# Exercise details
Locate each line in the records below that contains the string "height", with matching case, and copy those lines.
─── Task input ───
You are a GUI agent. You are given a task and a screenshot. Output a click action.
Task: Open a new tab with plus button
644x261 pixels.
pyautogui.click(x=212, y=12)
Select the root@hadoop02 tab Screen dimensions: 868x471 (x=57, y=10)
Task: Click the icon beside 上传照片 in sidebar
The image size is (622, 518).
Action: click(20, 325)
───
─── Task input ───
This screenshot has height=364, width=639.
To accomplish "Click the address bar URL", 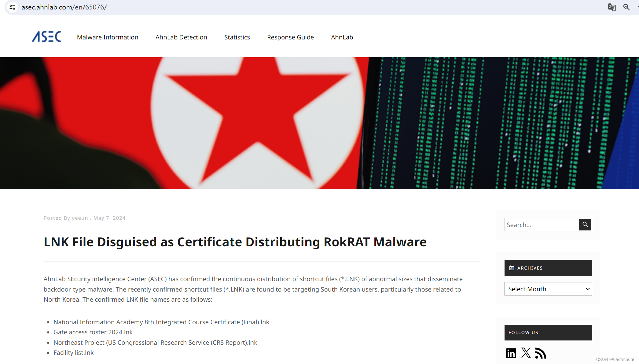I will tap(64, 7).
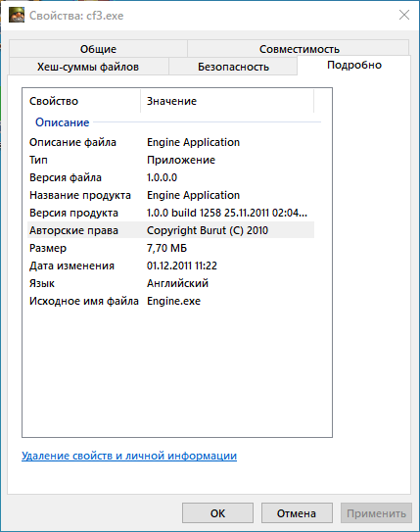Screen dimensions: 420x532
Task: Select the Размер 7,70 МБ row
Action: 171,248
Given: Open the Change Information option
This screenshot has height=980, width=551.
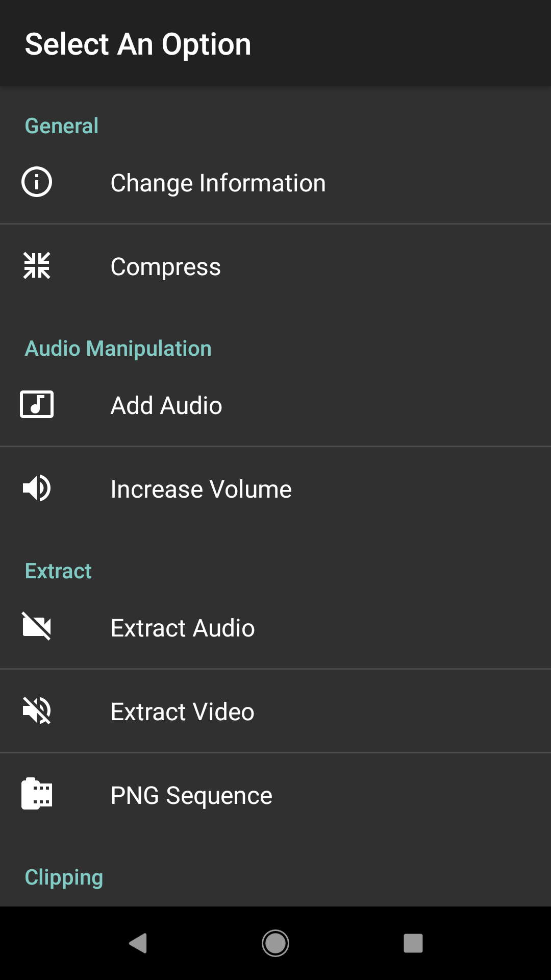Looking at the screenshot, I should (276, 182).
───
─── Task input ───
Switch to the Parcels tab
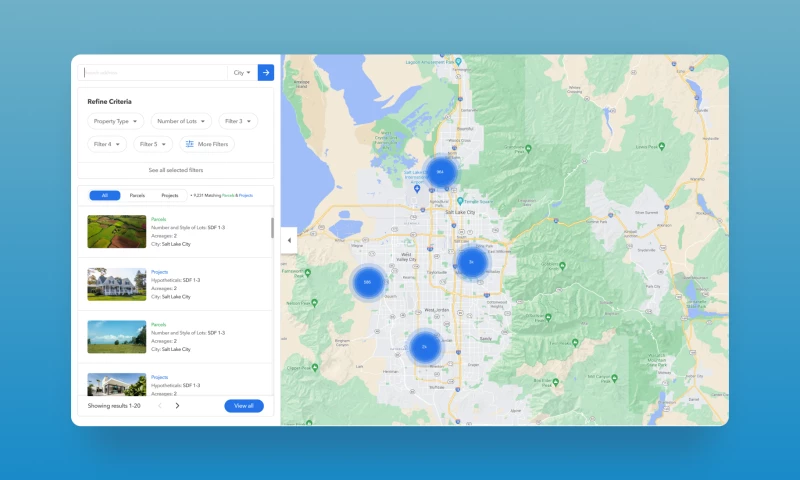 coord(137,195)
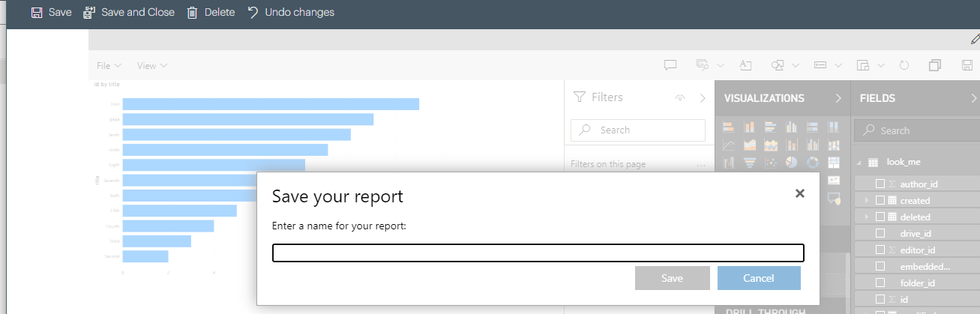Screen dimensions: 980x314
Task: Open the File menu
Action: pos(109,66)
───
# Task solution
This screenshot has height=364, width=639.
This screenshot has height=980, width=551.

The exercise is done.